*** PROVIDED DATA ***

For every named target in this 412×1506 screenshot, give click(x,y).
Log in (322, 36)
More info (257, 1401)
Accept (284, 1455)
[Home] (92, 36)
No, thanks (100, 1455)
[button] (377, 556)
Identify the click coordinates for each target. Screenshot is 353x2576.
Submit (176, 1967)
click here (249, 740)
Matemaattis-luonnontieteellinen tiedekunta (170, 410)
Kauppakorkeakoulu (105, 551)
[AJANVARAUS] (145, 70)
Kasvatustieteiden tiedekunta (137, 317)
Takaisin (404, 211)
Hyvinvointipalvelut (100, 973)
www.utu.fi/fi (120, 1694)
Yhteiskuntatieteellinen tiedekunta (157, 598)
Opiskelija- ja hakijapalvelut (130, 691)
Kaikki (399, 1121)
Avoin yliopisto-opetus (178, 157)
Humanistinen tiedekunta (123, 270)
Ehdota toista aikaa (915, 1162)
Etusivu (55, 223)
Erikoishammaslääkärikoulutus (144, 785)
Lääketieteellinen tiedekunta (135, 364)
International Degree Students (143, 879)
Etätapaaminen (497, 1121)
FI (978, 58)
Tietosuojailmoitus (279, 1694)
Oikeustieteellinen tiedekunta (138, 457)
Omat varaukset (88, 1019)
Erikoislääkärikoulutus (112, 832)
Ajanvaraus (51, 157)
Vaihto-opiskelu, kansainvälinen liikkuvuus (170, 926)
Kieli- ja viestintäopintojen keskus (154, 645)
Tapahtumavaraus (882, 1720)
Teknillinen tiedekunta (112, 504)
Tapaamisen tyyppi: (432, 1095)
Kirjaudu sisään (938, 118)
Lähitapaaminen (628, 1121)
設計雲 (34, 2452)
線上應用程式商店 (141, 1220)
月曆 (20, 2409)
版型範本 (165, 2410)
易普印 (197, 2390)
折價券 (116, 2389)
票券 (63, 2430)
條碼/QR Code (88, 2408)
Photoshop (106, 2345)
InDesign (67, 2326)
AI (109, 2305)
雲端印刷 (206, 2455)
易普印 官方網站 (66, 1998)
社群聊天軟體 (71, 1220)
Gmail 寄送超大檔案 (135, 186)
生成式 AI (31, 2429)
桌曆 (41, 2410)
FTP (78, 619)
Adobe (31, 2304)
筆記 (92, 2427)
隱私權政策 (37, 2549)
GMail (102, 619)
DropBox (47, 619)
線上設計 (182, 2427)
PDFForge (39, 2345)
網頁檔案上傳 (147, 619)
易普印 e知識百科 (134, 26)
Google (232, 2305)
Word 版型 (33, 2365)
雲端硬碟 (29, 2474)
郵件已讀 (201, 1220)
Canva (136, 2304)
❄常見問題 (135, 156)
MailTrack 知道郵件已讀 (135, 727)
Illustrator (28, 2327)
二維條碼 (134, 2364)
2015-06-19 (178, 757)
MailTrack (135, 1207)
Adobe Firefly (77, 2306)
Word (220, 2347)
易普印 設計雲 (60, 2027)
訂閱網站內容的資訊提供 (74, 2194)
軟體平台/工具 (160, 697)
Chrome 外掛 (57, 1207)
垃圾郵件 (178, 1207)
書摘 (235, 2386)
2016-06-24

*** End of PROVIDED DATA ***

▶ EXERCISE INSTRUCTIONS:
Reproduce all entries. Keep them exact.

▶ OUTPUT FOR THIS TASK:
For every named target in this 412×1506 screenshot, give click(x,y).
Log in (322, 36)
More info (257, 1401)
Accept (284, 1455)
[Home] (92, 36)
No, thanks (100, 1455)
[button] (377, 556)
Identify the click coordinates for each target. Screenshot is 353x2576.
Submit (176, 1967)
click here (249, 740)
Matemaattis-luonnontieteellinen tiedekunta (170, 410)
Kauppakorkeakoulu (105, 551)
[AJANVARAUS] (145, 70)
Kasvatustieteiden tiedekunta (137, 317)
Takaisin (404, 211)
Hyvinvointipalvelut (100, 973)
www.utu.fi/fi (120, 1694)
Yhteiskuntatieteellinen tiedekunta (157, 598)
Opiskelija- ja hakijapalvelut (130, 691)
Kaikki (399, 1121)
Avoin yliopisto-opetus (178, 157)
Humanistinen tiedekunta (123, 270)
Ehdota toista aikaa (915, 1162)
Etusivu (55, 223)
Erikoishammaslääkärikoulutus (144, 785)
Lääketieteellinen tiedekunta (135, 364)
International Degree Students (143, 879)
Etätapaaminen (497, 1121)
FI (978, 58)
Tietosuojailmoitus (279, 1694)
Oikeustieteellinen tiedekunta (138, 457)
Omat varaukset (88, 1019)
Erikoislääkärikoulutus (112, 832)
Ajanvaraus (51, 157)
Vaihto-opiskelu, kansainvälinen liikkuvuus (170, 926)
Kieli- ja viestintäopintojen keskus (154, 645)
Tapahtumavaraus (882, 1720)
Teknillinen tiedekunta (112, 504)
Tapaamisen tyyppi: (432, 1095)
Kirjaudu sisään (938, 118)
Lähitapaaminen (628, 1121)
設計雲 (34, 2452)
線上應用程式商店 (141, 1220)
月曆 (20, 2409)
版型範本 (165, 2410)
易普印 (197, 2390)
折價券 (116, 2389)
票券 (63, 2430)
條碼/QR Code (88, 2408)
Photoshop (106, 2345)
InDesign (67, 2326)
AI (109, 2305)
雲端印刷 (206, 2455)
易普印 官方網站 (66, 1998)
社群聊天軟體 (71, 1220)
Gmail 寄送超大檔案 (135, 186)
生成式 AI (31, 2429)
桌曆 (41, 2410)
FTP (78, 619)
Adobe (31, 2304)
筆記 (92, 2427)
隱私權政策 (37, 2549)
GMail (102, 619)
DropBox (47, 619)
線上設計 (182, 2427)
PDFForge (39, 2345)
網頁檔案上傳 (147, 619)
易普印 e知識百科 (134, 26)
Google (232, 2305)
Word 版型 (33, 2365)
雲端硬碟 (29, 2474)
郵件已讀 (201, 1220)
Canva (136, 2304)
❄常見問題 (135, 156)
MailTrack 知道郵件已讀 (135, 727)
Illustrator (28, 2327)
二維條碼 (134, 2364)
2015-06-19 (178, 757)
MailTrack (135, 1207)
Adobe Firefly (77, 2306)
Word (220, 2347)
易普印 設計雲 (60, 2027)
訂閱網站內容的資訊提供 (74, 2194)
軟體平台/工具 (160, 697)
Chrome 外掛 (57, 1207)
垃圾郵件 (178, 1207)
書摘 (235, 2386)
2016-06-24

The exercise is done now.